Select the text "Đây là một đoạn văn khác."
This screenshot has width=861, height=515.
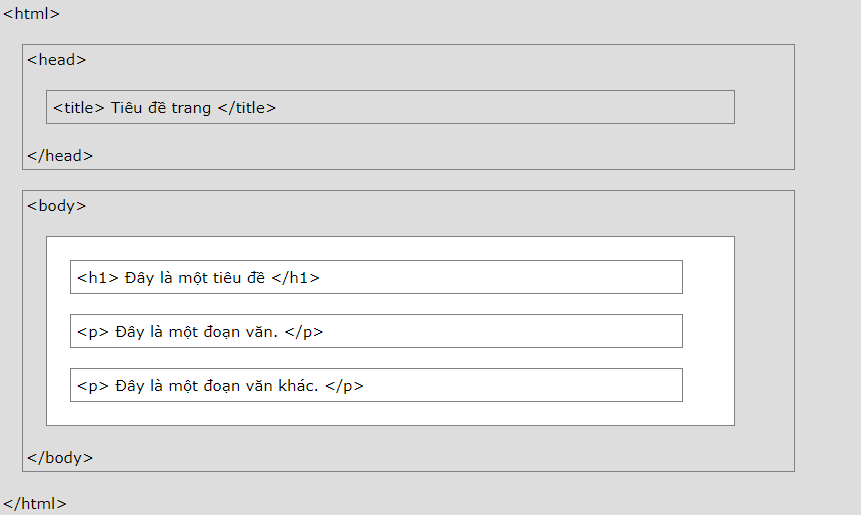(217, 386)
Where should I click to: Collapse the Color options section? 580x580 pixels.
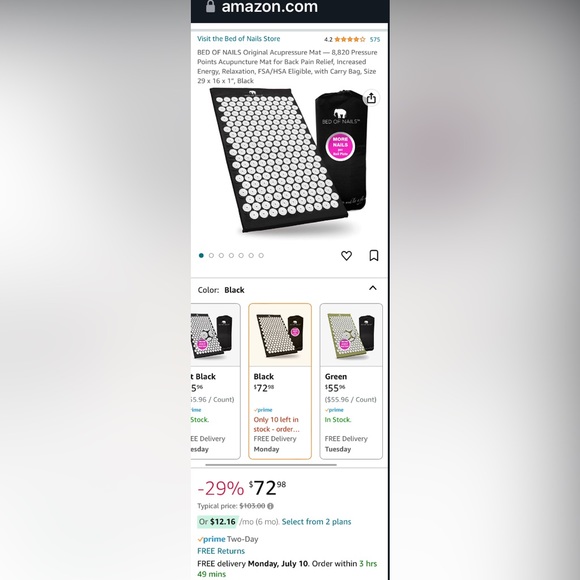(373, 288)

==

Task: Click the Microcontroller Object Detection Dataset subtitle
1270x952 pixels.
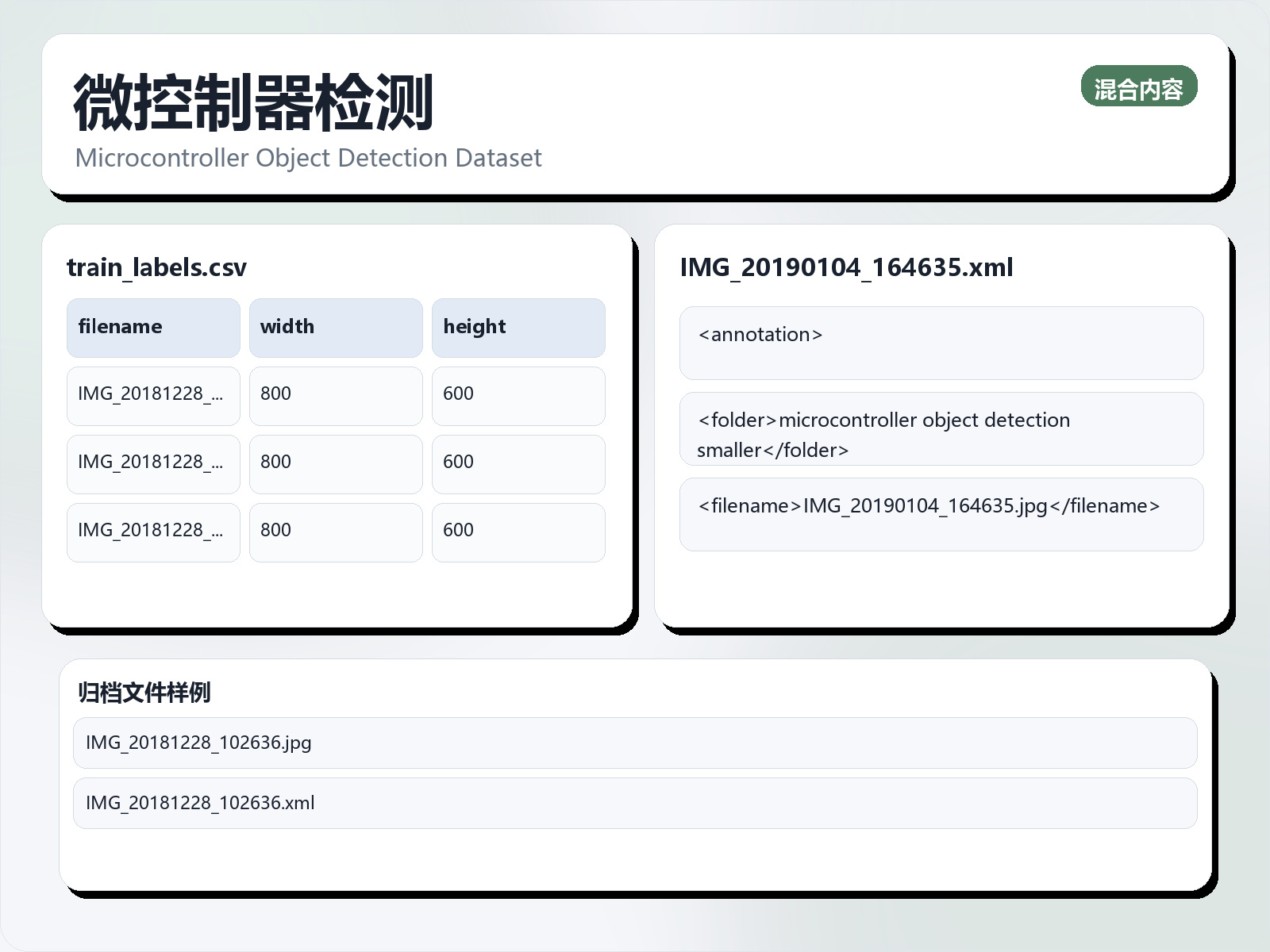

Exercise requirements:
Write down, word for word, the lines above from the one containing "Task: Click the" through the one containing "1270x952 pixels.", both ends included.

Answer to this problem:
Task: Click the Microcontroller Object Detection Dataset subtitle
1270x952 pixels.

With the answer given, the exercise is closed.